Copy out the lines of the listing below verbatim, from its start through the line containing "Action: click(88, 24)", with both ends included.

(Text and element pointing listing)
+---+

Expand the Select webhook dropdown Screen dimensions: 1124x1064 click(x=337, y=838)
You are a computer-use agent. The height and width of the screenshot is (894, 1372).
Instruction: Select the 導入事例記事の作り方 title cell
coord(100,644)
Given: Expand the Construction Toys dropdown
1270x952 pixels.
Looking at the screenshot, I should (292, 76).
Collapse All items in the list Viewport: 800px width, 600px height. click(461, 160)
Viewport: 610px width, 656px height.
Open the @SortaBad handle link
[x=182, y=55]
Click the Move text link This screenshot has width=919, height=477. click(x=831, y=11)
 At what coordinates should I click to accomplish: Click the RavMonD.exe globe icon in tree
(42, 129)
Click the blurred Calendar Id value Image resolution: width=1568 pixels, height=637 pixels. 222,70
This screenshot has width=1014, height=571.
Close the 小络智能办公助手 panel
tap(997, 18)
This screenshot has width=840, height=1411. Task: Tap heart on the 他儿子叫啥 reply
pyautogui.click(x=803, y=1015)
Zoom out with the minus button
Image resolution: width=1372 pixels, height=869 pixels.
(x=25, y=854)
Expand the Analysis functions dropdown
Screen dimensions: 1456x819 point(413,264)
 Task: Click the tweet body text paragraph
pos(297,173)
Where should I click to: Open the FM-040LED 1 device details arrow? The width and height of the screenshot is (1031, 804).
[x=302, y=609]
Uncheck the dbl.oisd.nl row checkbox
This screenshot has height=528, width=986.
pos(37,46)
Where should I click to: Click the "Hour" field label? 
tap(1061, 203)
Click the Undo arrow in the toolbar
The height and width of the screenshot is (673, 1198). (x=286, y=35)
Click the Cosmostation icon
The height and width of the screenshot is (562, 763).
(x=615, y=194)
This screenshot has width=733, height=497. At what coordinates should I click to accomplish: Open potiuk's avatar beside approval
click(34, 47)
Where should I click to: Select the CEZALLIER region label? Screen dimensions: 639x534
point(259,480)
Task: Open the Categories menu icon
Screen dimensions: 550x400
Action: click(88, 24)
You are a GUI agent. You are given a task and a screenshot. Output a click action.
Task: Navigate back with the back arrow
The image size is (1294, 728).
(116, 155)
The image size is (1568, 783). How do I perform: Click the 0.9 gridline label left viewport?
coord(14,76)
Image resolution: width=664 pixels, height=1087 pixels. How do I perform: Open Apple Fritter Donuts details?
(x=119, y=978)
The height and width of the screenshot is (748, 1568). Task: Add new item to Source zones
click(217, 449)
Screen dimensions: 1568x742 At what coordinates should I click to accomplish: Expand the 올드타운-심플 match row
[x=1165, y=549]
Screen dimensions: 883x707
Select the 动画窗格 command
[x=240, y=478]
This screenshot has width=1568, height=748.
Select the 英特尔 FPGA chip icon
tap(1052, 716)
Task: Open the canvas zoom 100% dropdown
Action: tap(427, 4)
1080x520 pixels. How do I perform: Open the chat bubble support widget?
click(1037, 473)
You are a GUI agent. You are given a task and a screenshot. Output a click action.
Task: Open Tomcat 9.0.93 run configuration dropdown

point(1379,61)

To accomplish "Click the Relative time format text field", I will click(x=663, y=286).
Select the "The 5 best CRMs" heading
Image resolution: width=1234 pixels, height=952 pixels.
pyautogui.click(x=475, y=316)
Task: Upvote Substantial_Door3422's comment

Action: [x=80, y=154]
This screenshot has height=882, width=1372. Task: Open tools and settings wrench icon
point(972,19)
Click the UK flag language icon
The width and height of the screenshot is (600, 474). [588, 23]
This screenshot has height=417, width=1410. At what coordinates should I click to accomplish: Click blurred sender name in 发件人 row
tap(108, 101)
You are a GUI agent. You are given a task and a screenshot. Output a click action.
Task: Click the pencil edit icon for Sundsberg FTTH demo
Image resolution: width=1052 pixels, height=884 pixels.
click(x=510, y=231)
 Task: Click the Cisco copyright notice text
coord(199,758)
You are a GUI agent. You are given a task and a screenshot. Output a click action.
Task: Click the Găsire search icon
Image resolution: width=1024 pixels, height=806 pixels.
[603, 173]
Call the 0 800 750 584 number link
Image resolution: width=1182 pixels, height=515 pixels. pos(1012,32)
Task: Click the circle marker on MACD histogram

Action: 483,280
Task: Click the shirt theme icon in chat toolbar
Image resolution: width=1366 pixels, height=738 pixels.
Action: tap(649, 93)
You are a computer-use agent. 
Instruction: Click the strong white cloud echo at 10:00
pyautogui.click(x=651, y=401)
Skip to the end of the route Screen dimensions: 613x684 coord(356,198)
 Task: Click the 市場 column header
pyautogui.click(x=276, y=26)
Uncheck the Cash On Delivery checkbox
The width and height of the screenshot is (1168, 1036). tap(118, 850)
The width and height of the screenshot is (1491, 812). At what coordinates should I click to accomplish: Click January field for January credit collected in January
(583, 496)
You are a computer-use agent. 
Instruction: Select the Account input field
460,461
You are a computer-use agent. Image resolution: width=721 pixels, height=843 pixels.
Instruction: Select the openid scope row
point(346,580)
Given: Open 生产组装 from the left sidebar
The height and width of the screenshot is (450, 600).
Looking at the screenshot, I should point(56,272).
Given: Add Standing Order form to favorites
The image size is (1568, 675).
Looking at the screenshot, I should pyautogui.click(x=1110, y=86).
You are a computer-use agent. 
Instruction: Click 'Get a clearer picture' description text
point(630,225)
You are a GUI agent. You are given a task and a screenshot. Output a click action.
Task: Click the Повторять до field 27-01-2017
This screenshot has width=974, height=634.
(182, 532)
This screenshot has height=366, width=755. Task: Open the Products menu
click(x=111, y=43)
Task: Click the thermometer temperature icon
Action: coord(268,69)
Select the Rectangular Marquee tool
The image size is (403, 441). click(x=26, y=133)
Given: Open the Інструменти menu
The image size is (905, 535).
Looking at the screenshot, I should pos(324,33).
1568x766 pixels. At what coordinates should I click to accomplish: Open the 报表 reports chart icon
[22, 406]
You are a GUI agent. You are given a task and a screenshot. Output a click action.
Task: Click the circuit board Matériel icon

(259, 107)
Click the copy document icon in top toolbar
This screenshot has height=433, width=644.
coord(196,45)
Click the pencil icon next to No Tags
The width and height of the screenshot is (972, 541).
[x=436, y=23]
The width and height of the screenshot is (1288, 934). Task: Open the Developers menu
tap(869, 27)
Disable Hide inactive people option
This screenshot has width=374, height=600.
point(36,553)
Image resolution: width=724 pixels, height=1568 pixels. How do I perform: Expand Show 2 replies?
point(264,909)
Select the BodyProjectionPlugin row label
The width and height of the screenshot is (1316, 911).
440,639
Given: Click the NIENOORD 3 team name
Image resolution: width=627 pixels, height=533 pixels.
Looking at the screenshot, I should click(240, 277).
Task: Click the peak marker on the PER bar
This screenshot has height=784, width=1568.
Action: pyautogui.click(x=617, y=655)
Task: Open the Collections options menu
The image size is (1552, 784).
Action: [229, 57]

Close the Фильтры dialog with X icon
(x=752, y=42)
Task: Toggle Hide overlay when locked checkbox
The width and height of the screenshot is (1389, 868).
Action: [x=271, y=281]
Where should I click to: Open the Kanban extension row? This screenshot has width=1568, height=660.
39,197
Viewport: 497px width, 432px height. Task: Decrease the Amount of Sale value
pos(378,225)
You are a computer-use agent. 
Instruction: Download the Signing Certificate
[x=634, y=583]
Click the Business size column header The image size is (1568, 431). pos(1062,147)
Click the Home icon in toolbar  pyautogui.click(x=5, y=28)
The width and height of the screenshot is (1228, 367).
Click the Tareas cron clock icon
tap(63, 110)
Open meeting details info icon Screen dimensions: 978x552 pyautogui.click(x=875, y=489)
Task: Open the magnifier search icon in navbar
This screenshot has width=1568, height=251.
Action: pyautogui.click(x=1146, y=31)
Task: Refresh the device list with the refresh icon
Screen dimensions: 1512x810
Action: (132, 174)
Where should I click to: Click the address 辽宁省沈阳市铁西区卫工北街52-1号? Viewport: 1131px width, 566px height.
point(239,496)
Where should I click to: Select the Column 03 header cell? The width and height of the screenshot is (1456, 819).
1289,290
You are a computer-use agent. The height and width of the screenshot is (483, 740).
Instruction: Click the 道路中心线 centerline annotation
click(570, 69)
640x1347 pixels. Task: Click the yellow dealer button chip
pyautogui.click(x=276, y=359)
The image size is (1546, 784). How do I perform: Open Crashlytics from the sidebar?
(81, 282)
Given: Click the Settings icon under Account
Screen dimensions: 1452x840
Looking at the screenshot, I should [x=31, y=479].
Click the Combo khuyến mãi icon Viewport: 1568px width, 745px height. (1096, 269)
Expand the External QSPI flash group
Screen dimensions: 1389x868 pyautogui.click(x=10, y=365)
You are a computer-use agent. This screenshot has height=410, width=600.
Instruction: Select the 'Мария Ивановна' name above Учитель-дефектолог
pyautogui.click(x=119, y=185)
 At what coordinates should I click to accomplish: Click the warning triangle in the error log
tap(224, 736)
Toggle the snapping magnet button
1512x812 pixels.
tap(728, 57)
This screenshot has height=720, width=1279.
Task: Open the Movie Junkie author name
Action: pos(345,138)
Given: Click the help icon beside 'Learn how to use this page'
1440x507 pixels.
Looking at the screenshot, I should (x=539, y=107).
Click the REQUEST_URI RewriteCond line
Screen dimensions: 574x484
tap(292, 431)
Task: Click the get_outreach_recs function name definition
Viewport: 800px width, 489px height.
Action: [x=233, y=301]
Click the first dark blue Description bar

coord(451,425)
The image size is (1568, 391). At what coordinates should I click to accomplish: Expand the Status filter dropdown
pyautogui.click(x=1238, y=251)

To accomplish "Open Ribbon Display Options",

+---+

-- RESPONSE TO THIS EXERCISE --
Expand the Select webhook dropdown Screen dimensions: 1124x1064 click(x=337, y=838)
You are a computer-use agent. The height and width of the screenshot is (894, 1372).
Instruction: Select the 導入事例記事の作り方 title cell
coord(100,644)
Given: Expand the Construction Toys dropdown
1270x952 pixels.
Looking at the screenshot, I should (292, 76).
Collapse All items in the list Viewport: 800px width, 600px height. click(461, 160)
Viewport: 610px width, 656px height.
Open the @SortaBad handle link
[x=182, y=55]
Click the Move text link This screenshot has width=919, height=477. click(x=831, y=11)
 At what coordinates should I click to accomplish: Click the RavMonD.exe globe icon in tree
(42, 129)
Click the blurred Calendar Id value Image resolution: width=1568 pixels, height=637 pixels. 222,70
This screenshot has width=1014, height=571.
Close the 小络智能办公助手 panel
tap(997, 18)
This screenshot has width=840, height=1411. Task: Tap heart on the 他儿子叫啥 reply
pyautogui.click(x=803, y=1015)
Zoom out with the minus button
Image resolution: width=1372 pixels, height=869 pixels.
(x=25, y=854)
Expand the Analysis functions dropdown
Screen dimensions: 1456x819 point(413,264)
 Task: Click the tweet body text paragraph
pos(297,173)
Where should I click to: Open the FM-040LED 1 device details arrow? The width and height of the screenshot is (1031, 804).
[x=302, y=609]
Uncheck the dbl.oisd.nl row checkbox
This screenshot has height=528, width=986.
pos(37,46)
Where should I click to: Click the "Hour" field label? 
tap(1061, 203)
Click the Undo arrow in the toolbar
The height and width of the screenshot is (673, 1198). (x=286, y=35)
Click the Cosmostation icon
The height and width of the screenshot is (562, 763).
(x=615, y=194)
This screenshot has width=733, height=497. At what coordinates should I click to accomplish: Open potiuk's avatar beside approval
click(34, 47)
Where should I click to: Select the CEZALLIER region label? Screen dimensions: 639x534
point(259,480)
Task: Open the Categories menu icon
Screen dimensions: 550x400
Action: click(88, 24)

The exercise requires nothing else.